▶ WHAT YOU NEED TO DO:
Output the listing exactly, leaving nothing out.

▶ DATA EXTRACT:
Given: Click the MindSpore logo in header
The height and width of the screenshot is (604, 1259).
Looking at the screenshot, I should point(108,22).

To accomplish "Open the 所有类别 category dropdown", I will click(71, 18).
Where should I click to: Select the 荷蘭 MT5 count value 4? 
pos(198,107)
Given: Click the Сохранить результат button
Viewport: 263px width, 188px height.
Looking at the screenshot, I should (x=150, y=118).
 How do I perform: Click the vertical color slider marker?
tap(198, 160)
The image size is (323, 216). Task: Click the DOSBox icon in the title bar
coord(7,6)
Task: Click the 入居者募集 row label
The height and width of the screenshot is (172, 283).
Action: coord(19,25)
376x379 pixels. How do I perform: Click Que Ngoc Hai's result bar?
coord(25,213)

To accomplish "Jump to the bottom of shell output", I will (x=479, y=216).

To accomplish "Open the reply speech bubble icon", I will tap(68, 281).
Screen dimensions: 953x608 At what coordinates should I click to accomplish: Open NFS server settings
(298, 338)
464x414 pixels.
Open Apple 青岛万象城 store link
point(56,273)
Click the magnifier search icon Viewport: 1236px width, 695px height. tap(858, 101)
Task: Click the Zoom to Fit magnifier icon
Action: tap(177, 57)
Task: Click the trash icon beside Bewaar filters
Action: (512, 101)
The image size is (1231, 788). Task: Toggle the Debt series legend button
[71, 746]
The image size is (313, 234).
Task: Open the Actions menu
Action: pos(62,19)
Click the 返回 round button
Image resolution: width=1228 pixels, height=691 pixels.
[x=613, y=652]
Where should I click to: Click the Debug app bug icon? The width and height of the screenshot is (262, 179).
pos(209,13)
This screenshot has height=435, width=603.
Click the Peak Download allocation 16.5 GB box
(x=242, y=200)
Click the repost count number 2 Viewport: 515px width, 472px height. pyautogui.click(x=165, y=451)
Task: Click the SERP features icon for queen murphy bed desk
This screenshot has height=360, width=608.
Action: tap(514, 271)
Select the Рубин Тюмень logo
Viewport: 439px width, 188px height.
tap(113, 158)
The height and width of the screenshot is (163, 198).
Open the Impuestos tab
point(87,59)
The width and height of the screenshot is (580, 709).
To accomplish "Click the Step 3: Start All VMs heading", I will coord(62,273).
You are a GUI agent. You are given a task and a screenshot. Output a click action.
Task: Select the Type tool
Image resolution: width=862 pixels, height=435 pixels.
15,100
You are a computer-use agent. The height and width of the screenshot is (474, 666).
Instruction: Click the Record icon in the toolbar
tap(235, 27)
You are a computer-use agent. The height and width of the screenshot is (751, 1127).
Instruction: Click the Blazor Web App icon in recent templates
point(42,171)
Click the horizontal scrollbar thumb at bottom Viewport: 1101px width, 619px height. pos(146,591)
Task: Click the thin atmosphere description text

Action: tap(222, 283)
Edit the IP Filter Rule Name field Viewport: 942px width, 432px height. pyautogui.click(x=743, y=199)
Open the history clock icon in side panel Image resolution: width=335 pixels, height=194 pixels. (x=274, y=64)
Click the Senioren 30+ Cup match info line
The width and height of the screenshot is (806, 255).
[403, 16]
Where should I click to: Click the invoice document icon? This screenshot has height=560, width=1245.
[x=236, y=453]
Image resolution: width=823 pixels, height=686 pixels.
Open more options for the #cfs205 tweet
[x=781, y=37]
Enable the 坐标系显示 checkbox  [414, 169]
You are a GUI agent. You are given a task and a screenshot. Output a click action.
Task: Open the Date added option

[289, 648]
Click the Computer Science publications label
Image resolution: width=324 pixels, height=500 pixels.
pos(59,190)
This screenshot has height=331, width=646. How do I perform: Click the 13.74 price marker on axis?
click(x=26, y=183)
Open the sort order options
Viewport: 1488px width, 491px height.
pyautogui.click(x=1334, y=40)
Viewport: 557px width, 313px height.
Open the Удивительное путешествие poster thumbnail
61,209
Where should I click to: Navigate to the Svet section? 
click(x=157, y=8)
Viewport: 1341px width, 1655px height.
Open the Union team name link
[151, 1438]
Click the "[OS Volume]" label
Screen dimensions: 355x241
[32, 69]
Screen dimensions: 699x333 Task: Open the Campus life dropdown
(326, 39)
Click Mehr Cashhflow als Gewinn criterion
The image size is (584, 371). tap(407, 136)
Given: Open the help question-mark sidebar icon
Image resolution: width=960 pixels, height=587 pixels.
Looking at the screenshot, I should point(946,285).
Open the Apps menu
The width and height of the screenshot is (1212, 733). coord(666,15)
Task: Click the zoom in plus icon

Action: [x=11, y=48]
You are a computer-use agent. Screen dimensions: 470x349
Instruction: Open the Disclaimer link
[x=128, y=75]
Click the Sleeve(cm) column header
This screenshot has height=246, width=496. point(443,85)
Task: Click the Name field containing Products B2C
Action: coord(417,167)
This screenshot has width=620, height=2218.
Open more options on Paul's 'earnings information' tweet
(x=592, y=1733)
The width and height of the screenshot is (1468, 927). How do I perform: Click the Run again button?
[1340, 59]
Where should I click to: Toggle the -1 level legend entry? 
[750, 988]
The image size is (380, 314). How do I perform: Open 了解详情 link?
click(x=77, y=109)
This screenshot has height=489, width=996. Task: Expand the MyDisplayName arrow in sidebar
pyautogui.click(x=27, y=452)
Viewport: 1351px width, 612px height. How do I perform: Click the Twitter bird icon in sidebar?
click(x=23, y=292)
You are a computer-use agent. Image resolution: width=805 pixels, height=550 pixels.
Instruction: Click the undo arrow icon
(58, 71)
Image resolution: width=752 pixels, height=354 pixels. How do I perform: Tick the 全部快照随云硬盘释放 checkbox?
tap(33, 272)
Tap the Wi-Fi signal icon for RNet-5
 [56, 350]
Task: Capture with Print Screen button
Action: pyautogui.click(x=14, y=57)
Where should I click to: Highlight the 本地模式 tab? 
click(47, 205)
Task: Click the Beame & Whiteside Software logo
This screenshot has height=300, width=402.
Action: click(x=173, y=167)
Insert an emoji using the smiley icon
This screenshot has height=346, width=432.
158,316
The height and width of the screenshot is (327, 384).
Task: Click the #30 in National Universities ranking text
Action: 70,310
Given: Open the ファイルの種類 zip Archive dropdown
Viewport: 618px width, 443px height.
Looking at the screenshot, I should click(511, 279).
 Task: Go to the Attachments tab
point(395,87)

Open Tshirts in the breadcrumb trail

▶ TASK SOLUTION:
Given: Click the MindSpore logo in header
The height and width of the screenshot is (604, 1259).
Looking at the screenshot, I should point(108,22).

To accomplish "Open the 所有类别 category dropdown", I will click(71, 18).
Where should I click to: Select the 荷蘭 MT5 count value 4? 
pos(198,107)
Given: Click the Сохранить результат button
Viewport: 263px width, 188px height.
Looking at the screenshot, I should (x=150, y=118).
 How do I perform: Click the vertical color slider marker?
tap(198, 160)
The image size is (323, 216). Task: Click the DOSBox icon in the title bar
coord(7,6)
Task: Click the 入居者募集 row label
The height and width of the screenshot is (172, 283).
Action: coord(19,25)
376x379 pixels. How do I perform: Click Que Ngoc Hai's result bar?
coord(25,213)

To accomplish "Jump to the bottom of shell output", I will (x=479, y=216).

To accomplish "Open the reply speech bubble icon", I will tap(68, 281).
Screen dimensions: 953x608 At what coordinates should I click to accomplish: Open NFS server settings
(298, 338)
464x414 pixels.
Open Apple 青岛万象城 store link
point(56,273)
Click the magnifier search icon Viewport: 1236px width, 695px height. tap(858, 101)
Task: Click the Zoom to Fit magnifier icon
Action: tap(177, 57)
Task: Click the trash icon beside Bewaar filters
Action: (512, 101)
The image size is (1231, 788). Task: Toggle the Debt series legend button
[71, 746]
The image size is (313, 234).
Task: Open the Actions menu
Action: pos(62,19)
Click the 返回 round button
Image resolution: width=1228 pixels, height=691 pixels.
[x=613, y=652]
Where should I click to: Click the Debug app bug icon? The width and height of the screenshot is (262, 179).
pos(209,13)
This screenshot has height=435, width=603.
Click the Peak Download allocation 16.5 GB box
(x=242, y=200)
Click the repost count number 2 Viewport: 515px width, 472px height. pyautogui.click(x=165, y=451)
Task: Click the SERP features icon for queen murphy bed desk
This screenshot has height=360, width=608.
Action: tap(514, 271)
Select the Рубин Тюмень logo
Viewport: 439px width, 188px height.
tap(113, 158)
The height and width of the screenshot is (163, 198).
Open the Impuestos tab
point(87,59)
The width and height of the screenshot is (580, 709).
To accomplish "Click the Step 3: Start All VMs heading", I will coord(62,273).
You are a GUI agent. You are given a task and a screenshot. Output a click action.
Task: Select the Type tool
Image resolution: width=862 pixels, height=435 pixels.
15,100
You are a computer-use agent. The height and width of the screenshot is (474, 666).
Instruction: Click the Record icon in the toolbar
tap(235, 27)
You are a computer-use agent. The height and width of the screenshot is (751, 1127).
Instruction: Click the Blazor Web App icon in recent templates
point(42,171)
Click the horizontal scrollbar thumb at bottom Viewport: 1101px width, 619px height. pos(146,591)
Task: Click the thin atmosphere description text

Action: tap(222, 283)
Edit the IP Filter Rule Name field Viewport: 942px width, 432px height. pyautogui.click(x=743, y=199)
Open the history clock icon in side panel Image resolution: width=335 pixels, height=194 pixels. (x=274, y=64)
Click the Senioren 30+ Cup match info line
The width and height of the screenshot is (806, 255).
[403, 16]
Where should I click to: Click the invoice document icon? This screenshot has height=560, width=1245.
[x=236, y=453]
Image resolution: width=823 pixels, height=686 pixels.
Open more options for the #cfs205 tweet
[x=781, y=37]
Enable the 坐标系显示 checkbox  [414, 169]
You are a GUI agent. You are given a task and a screenshot. Output a click action.
Task: Open the Date added option

[289, 648]
Click the Computer Science publications label
Image resolution: width=324 pixels, height=500 pixels.
pos(59,190)
This screenshot has height=331, width=646. How do I perform: Click the 13.74 price marker on axis?
click(x=26, y=183)
Open the sort order options
Viewport: 1488px width, 491px height.
pyautogui.click(x=1334, y=40)
Viewport: 557px width, 313px height.
Open the Удивительное путешествие poster thumbnail
61,209
Where should I click to: Navigate to the Svet section? 
click(x=157, y=8)
Viewport: 1341px width, 1655px height.
Open the Union team name link
[151, 1438]
Click the "[OS Volume]" label
Screen dimensions: 355x241
[32, 69]
Screen dimensions: 699x333 Task: Open the Campus life dropdown
(326, 39)
Click Mehr Cashhflow als Gewinn criterion
The image size is (584, 371). tap(407, 136)
Given: Open the help question-mark sidebar icon
Image resolution: width=960 pixels, height=587 pixels.
Looking at the screenshot, I should point(946,285).
Open the Apps menu
The width and height of the screenshot is (1212, 733). coord(666,15)
Task: Click the zoom in plus icon

Action: [x=11, y=48]
You are a computer-use agent. Screen dimensions: 470x349
Instruction: Open the Disclaimer link
[x=128, y=75]
Click the Sleeve(cm) column header
This screenshot has height=246, width=496. point(443,85)
Task: Click the Name field containing Products B2C
Action: coord(417,167)
This screenshot has width=620, height=2218.
Open more options on Paul's 'earnings information' tweet
(x=592, y=1733)
The width and height of the screenshot is (1468, 927). How do I perform: Click the Run again button?
[1340, 59]
Where should I click to: Toggle the -1 level legend entry? 
[750, 988]
The image size is (380, 314). How do I perform: Open 了解详情 link?
click(x=77, y=109)
This screenshot has height=489, width=996. Task: Expand the MyDisplayName arrow in sidebar
pyautogui.click(x=27, y=452)
Viewport: 1351px width, 612px height. How do I perform: Click the Twitter bird icon in sidebar?
click(x=23, y=292)
You are a computer-use agent. Image resolution: width=805 pixels, height=550 pixels.
Instruction: Click the undo arrow icon
(58, 71)
Image resolution: width=752 pixels, height=354 pixels. How do I perform: Tick the 全部快照随云硬盘释放 checkbox?
tap(33, 272)
Tap the Wi-Fi signal icon for RNet-5
 [56, 350]
Task: Capture with Print Screen button
Action: pyautogui.click(x=14, y=57)
Where should I click to: Highlight the 本地模式 tab? 
click(47, 205)
Task: Click the Beame & Whiteside Software logo
This screenshot has height=300, width=402.
Action: click(x=173, y=167)
Insert an emoji using the smiley icon
This screenshot has height=346, width=432.
158,316
The height and width of the screenshot is (327, 384).
Task: Click the #30 in National Universities ranking text
Action: 70,310
Given: Open the ファイルの種類 zip Archive dropdown
Viewport: 618px width, 443px height.
Looking at the screenshot, I should click(511, 279).
 Task: Go to the Attachments tab
point(395,87)

Open Tshirts in the breadcrumb trail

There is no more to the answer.